Lors de son intervention à l’Assemblée nationale, le Premier ministre Ousmane Sonko a tenu à recentrer le débat autour de la protection des citoyens et du respect strict de la vie privée, dans le contexte d’une affaire présumée de transmission volontaire du VIH ayant suscité une vive émotion au sein de l’opinion publique.
Face aux discussions sur la criminalisation de l’homosexualité, le chef du gouvernement a appelé à une approche mesurée et réfléchie. Il a souligné la nécessité d’aborder ces questions sensibles avec responsabilité, en veillant à préserver la cohésion sociale et les droits fondamentaux.
Une dénonciation ferme des divulgations publiques
Le Premier ministre a particulièrement insisté sur la question de la divulgation publique du statut sérologique de personnes mises en cause dans certaines procédures judiciaires. Il a qualifié ces pratiques d’« inadmissibles », estimant qu’elles portent atteinte non seulement aux individus concernés, mais aussi à leurs familles.

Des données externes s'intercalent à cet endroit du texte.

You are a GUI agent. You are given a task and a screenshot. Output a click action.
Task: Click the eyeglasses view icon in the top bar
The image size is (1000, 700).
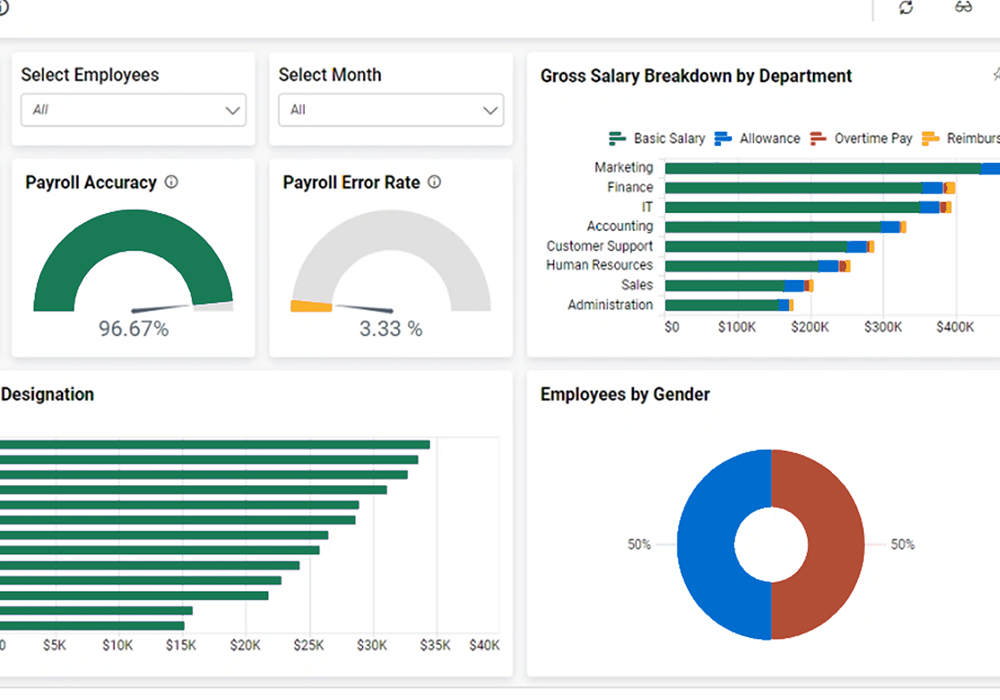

Selon lui, la protection des données médicales relève du strict respect de la vie privée et doit être garantie par les institutions et par tous les acteurs impliqués dans le traitement de l’information.
Appel à la responsabilité collective
Dans un contexte marqué par de fortes tensions et une polarisation du débat public, Ousmane Sonko a invité les responsables politiques, les médias et les citoyens à faire preuve de retenue. Il a rappelé que la gestion des affaires judiciaires doit se faire dans le cadre des lois en vigueur, sans stigmatisation ni exposition médiatique excessive.
Cette prise de position intervient alors que plusieurs dossiers sensibles alimentent les discussions au sein de l’hémicycle et dans l’espace public, renforçant la nécessité, selon le Premier ministre, de privilégier la protection des citoyens et le respect des principes fondamentaux.